• [WRITTEN INSTRUCTION]:
Which lines in the records below contain the string "Task", counting only matches with the same case? Collect each such line in full.

• [DATA EXTRACT]:
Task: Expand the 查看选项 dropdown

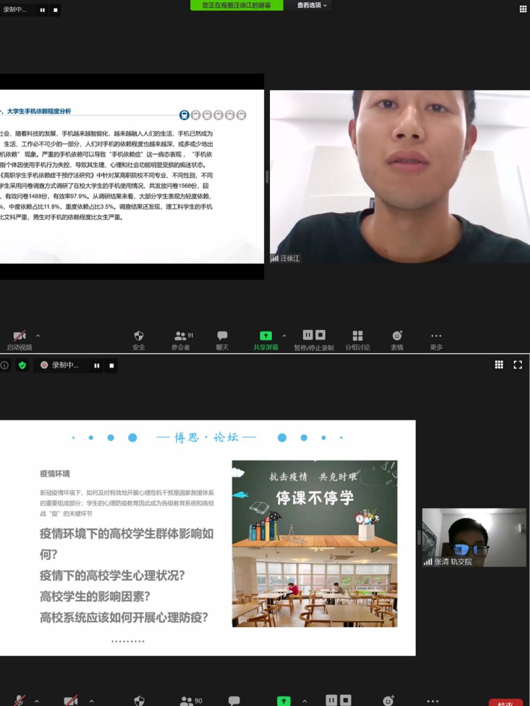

...

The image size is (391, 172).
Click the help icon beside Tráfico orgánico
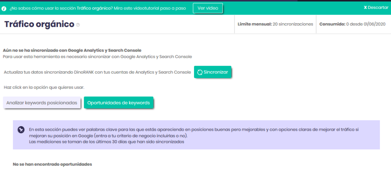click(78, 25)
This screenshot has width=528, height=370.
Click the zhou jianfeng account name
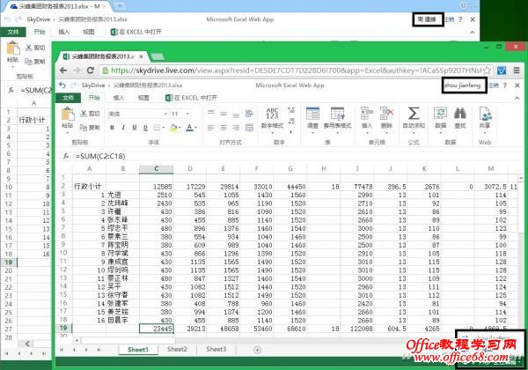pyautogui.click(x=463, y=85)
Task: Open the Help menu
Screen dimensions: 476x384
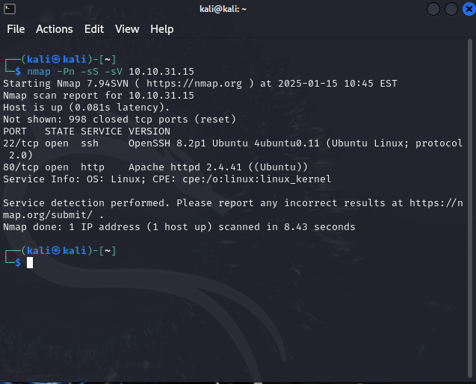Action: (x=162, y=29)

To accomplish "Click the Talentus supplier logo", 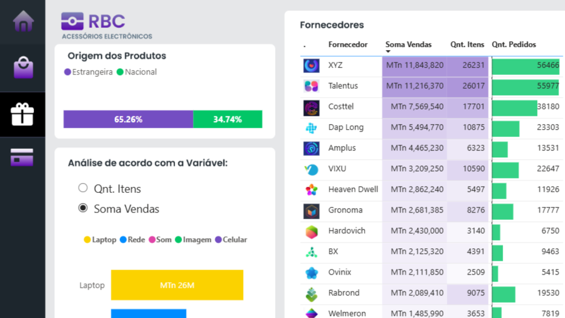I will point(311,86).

==

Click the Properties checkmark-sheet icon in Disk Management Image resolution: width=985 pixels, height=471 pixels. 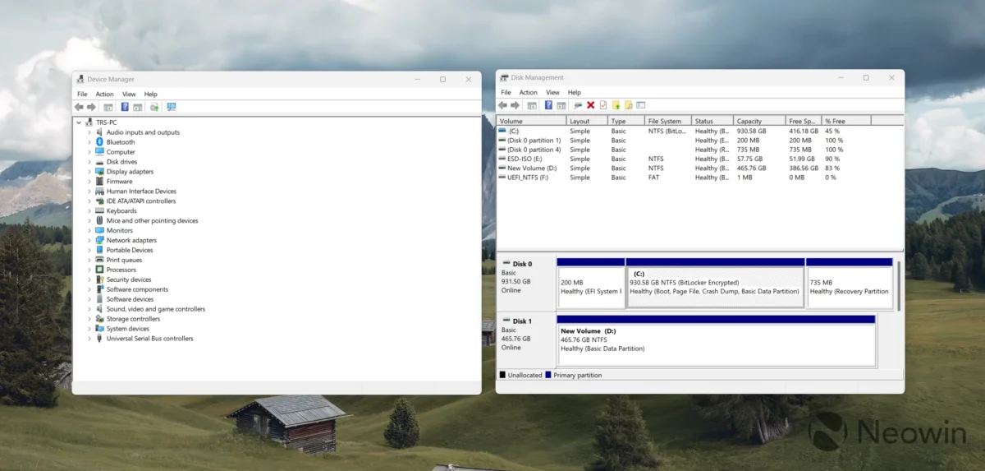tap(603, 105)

• [FULL ANSWER]:
Task: Expand the 查看选项 dropdown
Task: Open the Help menu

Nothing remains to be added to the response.